Given data:

┄┄┄┄┄┄┄┄┄┄┄┄┄┄┄┄┄┄┄┄

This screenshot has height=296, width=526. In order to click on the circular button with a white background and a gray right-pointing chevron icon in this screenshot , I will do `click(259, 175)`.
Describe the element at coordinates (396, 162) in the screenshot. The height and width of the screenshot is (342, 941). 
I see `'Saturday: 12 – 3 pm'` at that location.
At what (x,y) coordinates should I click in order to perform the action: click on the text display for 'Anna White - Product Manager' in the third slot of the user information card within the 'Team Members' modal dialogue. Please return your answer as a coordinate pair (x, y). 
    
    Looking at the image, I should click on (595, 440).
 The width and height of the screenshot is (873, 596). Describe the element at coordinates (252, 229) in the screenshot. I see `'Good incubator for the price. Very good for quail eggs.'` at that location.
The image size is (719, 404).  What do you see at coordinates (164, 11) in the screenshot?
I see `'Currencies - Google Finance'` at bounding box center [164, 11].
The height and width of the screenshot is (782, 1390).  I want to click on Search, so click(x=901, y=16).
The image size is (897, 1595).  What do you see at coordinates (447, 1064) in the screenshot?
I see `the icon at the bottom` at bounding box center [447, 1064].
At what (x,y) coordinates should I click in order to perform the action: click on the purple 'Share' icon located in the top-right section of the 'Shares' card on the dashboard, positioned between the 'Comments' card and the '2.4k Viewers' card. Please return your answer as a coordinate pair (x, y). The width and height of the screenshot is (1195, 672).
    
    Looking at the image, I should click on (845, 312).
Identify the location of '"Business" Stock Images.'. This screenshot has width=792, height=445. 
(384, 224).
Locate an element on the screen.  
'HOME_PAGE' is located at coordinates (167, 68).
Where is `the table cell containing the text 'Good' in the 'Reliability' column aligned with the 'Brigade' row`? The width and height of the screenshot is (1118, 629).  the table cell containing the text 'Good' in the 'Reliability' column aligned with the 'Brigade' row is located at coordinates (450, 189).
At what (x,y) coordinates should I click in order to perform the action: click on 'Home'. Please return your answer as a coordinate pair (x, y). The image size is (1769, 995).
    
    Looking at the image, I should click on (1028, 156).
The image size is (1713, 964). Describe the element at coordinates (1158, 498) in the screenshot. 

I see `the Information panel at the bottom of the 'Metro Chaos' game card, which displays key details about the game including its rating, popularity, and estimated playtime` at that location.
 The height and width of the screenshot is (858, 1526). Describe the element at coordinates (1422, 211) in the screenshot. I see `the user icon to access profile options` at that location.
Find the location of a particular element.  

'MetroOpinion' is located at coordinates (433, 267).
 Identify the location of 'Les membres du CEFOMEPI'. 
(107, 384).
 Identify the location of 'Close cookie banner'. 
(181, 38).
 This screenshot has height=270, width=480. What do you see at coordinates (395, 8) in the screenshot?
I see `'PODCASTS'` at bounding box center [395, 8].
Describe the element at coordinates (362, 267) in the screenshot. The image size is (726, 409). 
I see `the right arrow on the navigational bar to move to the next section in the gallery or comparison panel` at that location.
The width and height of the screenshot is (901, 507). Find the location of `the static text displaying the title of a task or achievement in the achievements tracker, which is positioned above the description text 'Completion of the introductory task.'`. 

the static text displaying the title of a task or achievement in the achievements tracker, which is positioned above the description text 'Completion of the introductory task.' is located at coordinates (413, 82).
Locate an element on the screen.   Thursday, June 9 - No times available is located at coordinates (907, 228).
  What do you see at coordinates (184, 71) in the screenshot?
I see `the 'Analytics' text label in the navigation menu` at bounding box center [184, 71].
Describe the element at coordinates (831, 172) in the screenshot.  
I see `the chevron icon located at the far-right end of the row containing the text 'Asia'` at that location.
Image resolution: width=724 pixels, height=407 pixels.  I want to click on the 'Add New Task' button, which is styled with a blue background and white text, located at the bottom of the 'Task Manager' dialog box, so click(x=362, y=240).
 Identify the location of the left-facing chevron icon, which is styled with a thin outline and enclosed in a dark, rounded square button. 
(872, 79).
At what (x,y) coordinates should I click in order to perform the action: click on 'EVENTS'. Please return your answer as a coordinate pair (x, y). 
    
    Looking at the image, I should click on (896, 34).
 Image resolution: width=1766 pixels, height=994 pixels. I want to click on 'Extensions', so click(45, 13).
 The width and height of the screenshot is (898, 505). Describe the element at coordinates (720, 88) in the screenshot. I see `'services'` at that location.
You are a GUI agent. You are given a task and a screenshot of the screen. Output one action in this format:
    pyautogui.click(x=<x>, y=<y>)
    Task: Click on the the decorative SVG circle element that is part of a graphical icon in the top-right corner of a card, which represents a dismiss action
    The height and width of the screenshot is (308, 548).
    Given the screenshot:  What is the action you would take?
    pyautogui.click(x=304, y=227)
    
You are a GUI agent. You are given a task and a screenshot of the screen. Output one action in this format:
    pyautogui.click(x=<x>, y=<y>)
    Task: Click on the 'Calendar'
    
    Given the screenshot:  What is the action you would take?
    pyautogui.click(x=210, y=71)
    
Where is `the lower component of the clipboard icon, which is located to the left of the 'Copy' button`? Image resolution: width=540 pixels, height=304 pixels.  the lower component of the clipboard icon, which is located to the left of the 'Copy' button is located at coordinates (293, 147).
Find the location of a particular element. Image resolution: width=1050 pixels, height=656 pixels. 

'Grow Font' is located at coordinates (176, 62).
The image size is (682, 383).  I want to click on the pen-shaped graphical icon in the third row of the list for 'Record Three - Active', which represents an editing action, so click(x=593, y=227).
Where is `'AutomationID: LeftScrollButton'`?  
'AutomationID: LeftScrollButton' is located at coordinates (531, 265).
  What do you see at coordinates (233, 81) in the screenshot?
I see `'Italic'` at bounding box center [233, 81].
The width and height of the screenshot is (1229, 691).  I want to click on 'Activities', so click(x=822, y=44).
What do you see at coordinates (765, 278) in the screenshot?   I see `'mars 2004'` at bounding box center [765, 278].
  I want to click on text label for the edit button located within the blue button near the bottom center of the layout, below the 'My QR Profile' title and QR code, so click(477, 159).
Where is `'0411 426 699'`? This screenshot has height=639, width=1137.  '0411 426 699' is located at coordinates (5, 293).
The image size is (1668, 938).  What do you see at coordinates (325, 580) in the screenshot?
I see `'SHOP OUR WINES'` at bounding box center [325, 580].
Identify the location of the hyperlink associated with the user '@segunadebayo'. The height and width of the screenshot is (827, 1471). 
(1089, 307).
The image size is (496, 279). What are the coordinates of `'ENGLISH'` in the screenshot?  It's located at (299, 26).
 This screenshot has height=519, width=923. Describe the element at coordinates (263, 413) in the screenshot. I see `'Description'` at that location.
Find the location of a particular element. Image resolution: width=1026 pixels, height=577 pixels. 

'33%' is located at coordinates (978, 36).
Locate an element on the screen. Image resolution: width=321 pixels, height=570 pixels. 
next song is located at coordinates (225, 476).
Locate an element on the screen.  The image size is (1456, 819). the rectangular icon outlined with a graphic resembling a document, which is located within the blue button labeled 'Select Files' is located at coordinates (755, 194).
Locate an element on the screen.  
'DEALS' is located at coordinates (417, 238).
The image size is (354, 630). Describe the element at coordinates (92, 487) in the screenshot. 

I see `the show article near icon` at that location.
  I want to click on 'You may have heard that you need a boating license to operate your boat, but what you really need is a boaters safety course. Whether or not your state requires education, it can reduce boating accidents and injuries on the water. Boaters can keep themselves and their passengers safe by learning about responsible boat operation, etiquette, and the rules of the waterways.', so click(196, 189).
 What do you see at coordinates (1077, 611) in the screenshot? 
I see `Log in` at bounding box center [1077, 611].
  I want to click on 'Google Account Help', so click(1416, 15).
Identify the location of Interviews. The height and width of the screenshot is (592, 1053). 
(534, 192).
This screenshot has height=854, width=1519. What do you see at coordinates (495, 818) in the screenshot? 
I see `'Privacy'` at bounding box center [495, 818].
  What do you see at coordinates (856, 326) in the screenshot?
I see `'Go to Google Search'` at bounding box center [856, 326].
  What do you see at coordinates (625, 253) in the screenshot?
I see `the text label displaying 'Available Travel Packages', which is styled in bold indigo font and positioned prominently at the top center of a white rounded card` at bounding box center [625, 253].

┄┄┄┄┄┄┄┄┄┄┄┄┄┄┄┄┄┄┄┄

Objective:
Retype the records starting at the line that contains "has width=792, height=445." and stopping after the line that contains "coordinates (167, 68).".

Written answer:
Identify the location of '"Business" Stock Images.'. This screenshot has width=792, height=445. 
(384, 224).
Locate an element on the screen.  
'HOME_PAGE' is located at coordinates (167, 68).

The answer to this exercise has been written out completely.